The Forty Year Summit

It finally happened. I got an email from a childhood friend that it was time to get together one evening and reminisce. Our families had shared a two flat in Austin on Chicago’s far west side He also said that he would invite another friend over whom I also had not seen in more than forty years. Can you imagine that- freezing the clock and then being able to roll back time as if several decades had not passed?

The summit took place at his sisters’ house. The two sisters now lived together along with the young son of one of them. It was the house their mother left them when she died much too young back in the early 1970’s. The older sister proudly showed me the furniture that had once decorated the apartment they lived in on top of us. The furnishings were still in tip top shape but I confess I would not have known that they were of such a vintage unless she had told me.
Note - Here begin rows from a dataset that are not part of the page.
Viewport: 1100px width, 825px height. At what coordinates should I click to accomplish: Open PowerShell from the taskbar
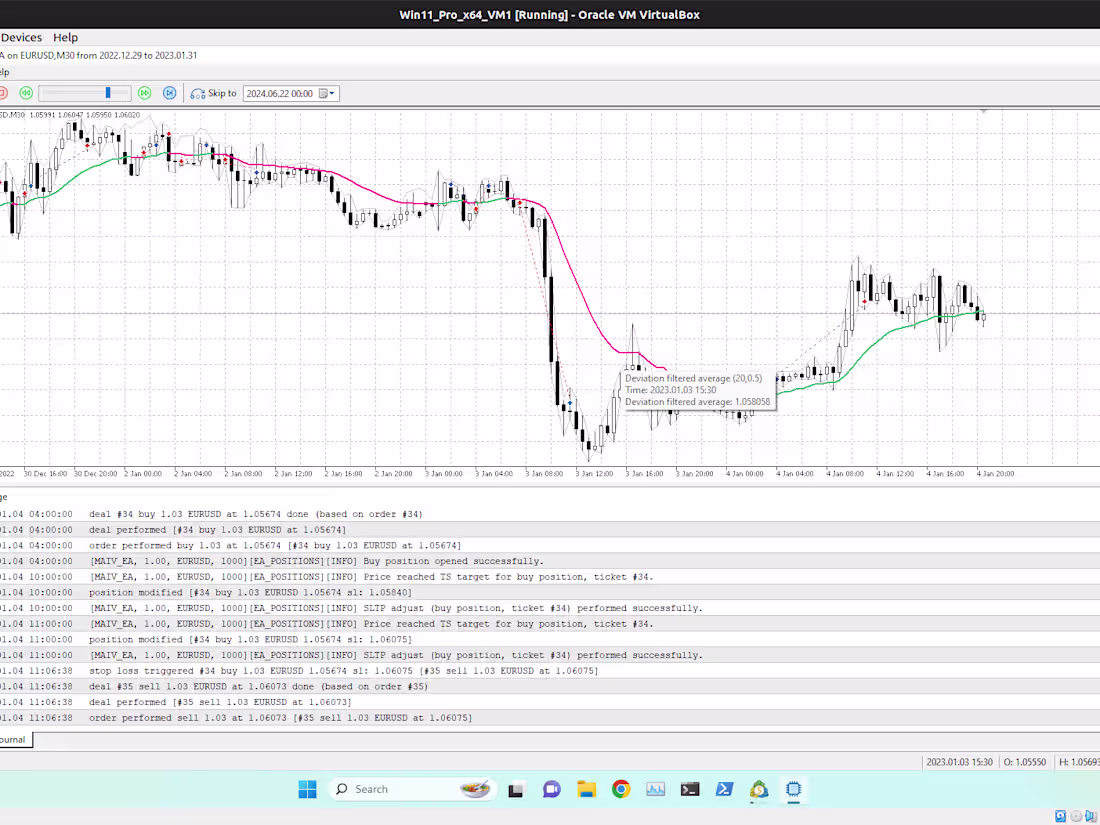pos(724,789)
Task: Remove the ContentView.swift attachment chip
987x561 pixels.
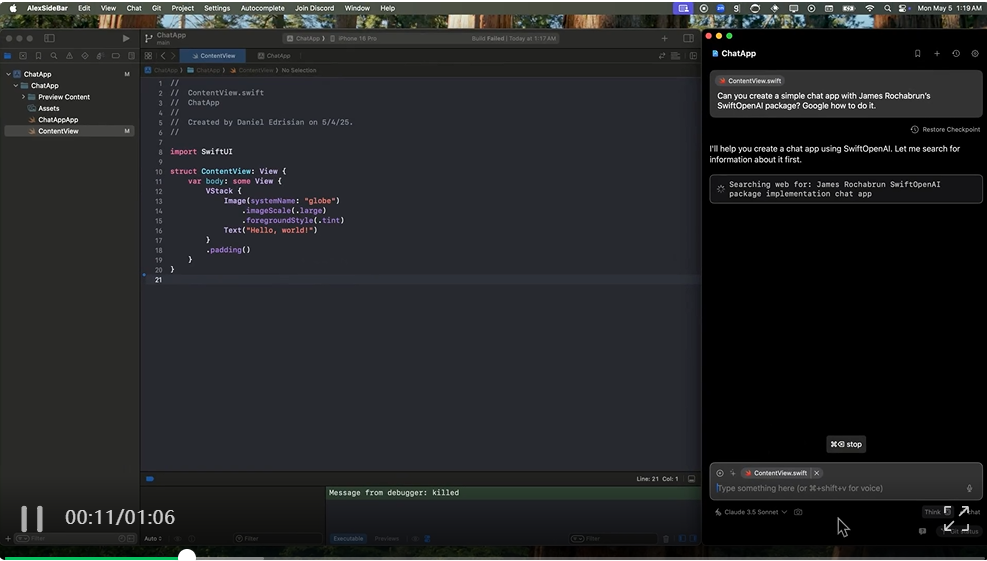Action: click(x=817, y=473)
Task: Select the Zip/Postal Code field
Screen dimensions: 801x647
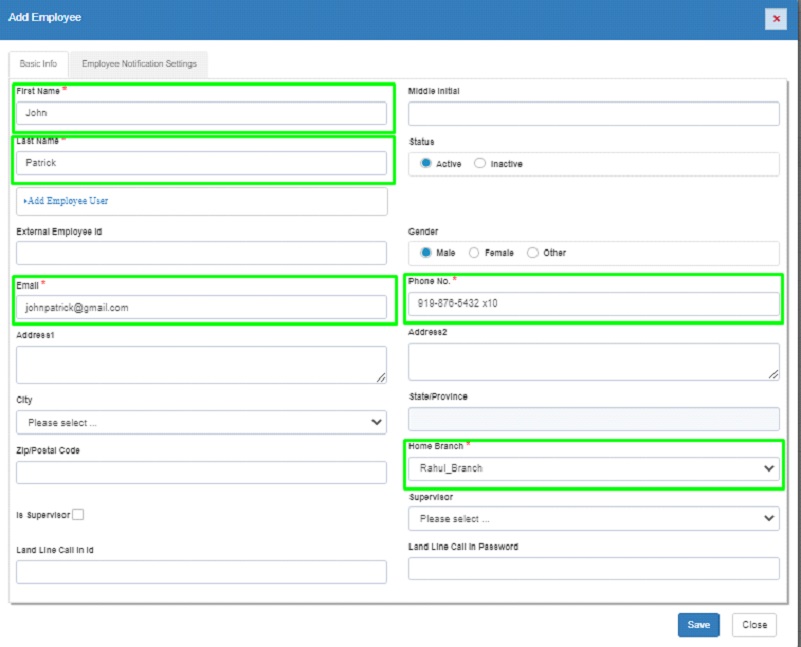Action: (201, 473)
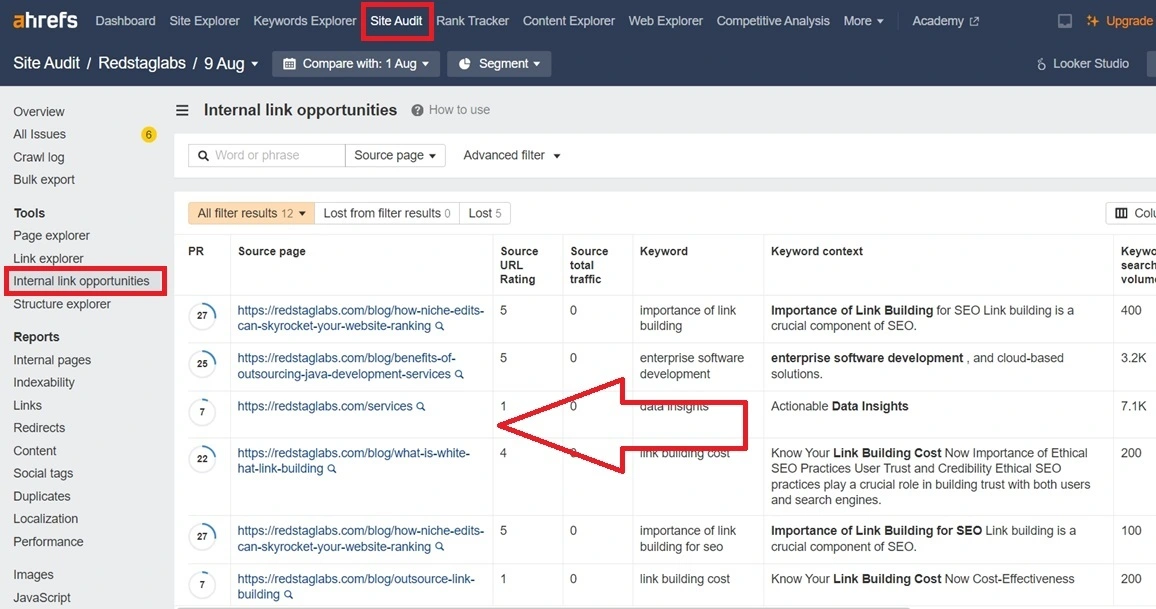Viewport: 1156px width, 609px height.
Task: Toggle the hamburger sidebar menu icon
Action: pos(182,111)
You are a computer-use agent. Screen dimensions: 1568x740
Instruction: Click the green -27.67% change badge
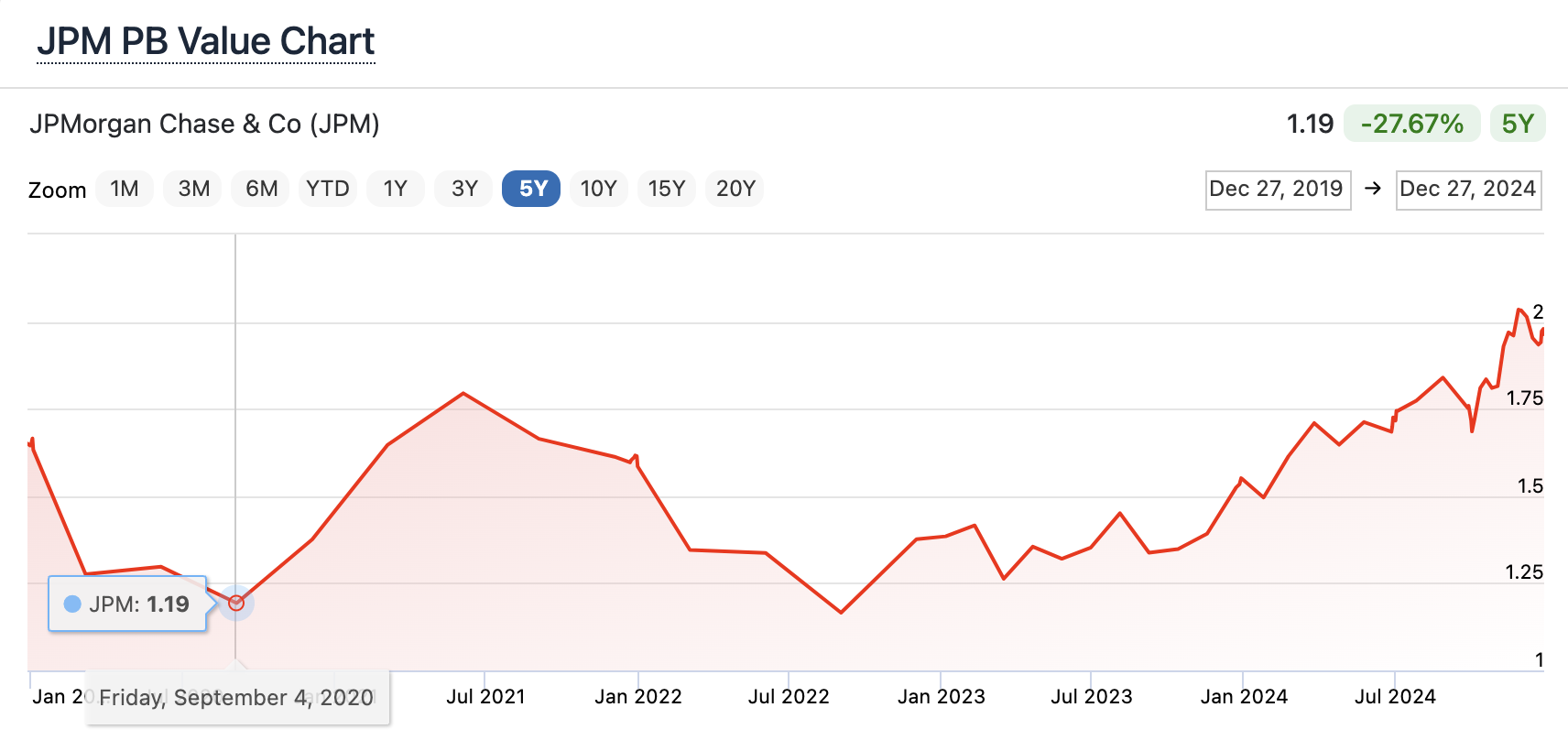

My upstairs buddy from so long ago had weathered all of his physical problems to an extent that he was able to live pretty much a normal life. He also proudly declared that he had been gainfully employed since 1978 without ever having to go on unemployment.

The other fellow lived across the street from us, you know- the guy who won the parrot in the Mr. Softee ice cream contest. The one where I gave him the winning name that they pulled out of a barrel.
And I never got a thank you, not even forty plus years later.

He still had a full head of hair so he shouldn’t complain even if he also had health problems that have been controlled by taking medicine four times a day. He surprised us by mentioning that the fellow who owned the corner grocery store was still alive at age 99 living in Orlando Florida with his wife but sadly blind. He kept in touch because he had worked at the store as a teen as he was somehow distantly related to the shopkeeper.

The older sister brought out a picture album and showed us pictures taken from as early as 1960. There I stood thin as a rail next to my sister who was only fifteen months older than me but at least four inches taller. That got straightened out by the time I reached fourteen. From then on, she looked up to me whether she liked it or not.

There were pictures of kids from the block, some I remembered, some I didn’t. My upstairs neighbor and the guy across the street were closer to each other- best friends as they were only a year apart. My best friend was four houses down from me on the same side of the street as we were the same age. As a kid, even a year or so difference could make a dent in a friendship. No one wanted to be thought of as a baby because they hung out with kids younger than them.

When I went to see Koufax and Holtzman pitch in September 1966 at Wrigley Field with a buddy who was my age I didn’t know that my upstairs neighbor went with his best friend, the guy across the street, to the game as well. They spotted me or so they said but I didn’t remember seeing them.

The sisters listened to us go back and forth mentioning names and incidents and were in awe at how all three of us could remember so much about our childhood from more than forty years earlier. The guy across the street put it best when he said that we were all like family- everyone on the block looked out for each other regardless of ethnic and religious background. When we fought, it was like family fighting. But, if an outsider started up, we all circled the wagons and defended each other.

After two and a half hours of freezing time on a night when the clocks would be jumped an hour to start daylight savings time, we agreed to put the memories on hold and get together again. We all wrote down the year 2051 in our calendars.